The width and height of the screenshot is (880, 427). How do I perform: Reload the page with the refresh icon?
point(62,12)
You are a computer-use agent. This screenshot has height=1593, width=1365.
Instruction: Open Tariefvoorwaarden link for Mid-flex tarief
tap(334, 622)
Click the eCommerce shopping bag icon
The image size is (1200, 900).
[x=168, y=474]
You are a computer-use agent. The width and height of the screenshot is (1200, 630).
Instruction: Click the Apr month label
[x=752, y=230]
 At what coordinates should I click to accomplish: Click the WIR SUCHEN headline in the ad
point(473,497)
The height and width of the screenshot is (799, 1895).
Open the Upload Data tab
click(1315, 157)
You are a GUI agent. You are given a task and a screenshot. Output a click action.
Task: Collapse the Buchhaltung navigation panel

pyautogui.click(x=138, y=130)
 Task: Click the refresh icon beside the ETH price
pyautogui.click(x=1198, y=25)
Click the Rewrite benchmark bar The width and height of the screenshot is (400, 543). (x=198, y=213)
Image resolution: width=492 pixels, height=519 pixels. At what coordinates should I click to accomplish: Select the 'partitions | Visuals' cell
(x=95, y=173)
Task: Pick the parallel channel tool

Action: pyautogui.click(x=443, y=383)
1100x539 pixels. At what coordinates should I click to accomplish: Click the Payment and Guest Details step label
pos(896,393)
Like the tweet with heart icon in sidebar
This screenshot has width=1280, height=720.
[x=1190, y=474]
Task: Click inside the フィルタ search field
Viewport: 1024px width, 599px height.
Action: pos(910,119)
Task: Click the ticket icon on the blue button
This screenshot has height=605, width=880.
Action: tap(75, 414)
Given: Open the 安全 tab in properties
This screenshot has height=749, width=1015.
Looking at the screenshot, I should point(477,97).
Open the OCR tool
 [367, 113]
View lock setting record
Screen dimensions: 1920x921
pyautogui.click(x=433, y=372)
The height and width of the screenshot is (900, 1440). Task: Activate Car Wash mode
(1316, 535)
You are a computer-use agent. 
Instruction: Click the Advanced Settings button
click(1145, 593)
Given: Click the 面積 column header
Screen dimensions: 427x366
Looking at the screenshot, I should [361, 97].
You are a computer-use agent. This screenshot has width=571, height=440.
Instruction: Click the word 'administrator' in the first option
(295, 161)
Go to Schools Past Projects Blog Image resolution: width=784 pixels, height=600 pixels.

==========

> _What this task involves_
Every line above that holds the string "agent" counts once; give the total and nothing more.

> _Output for this task_
5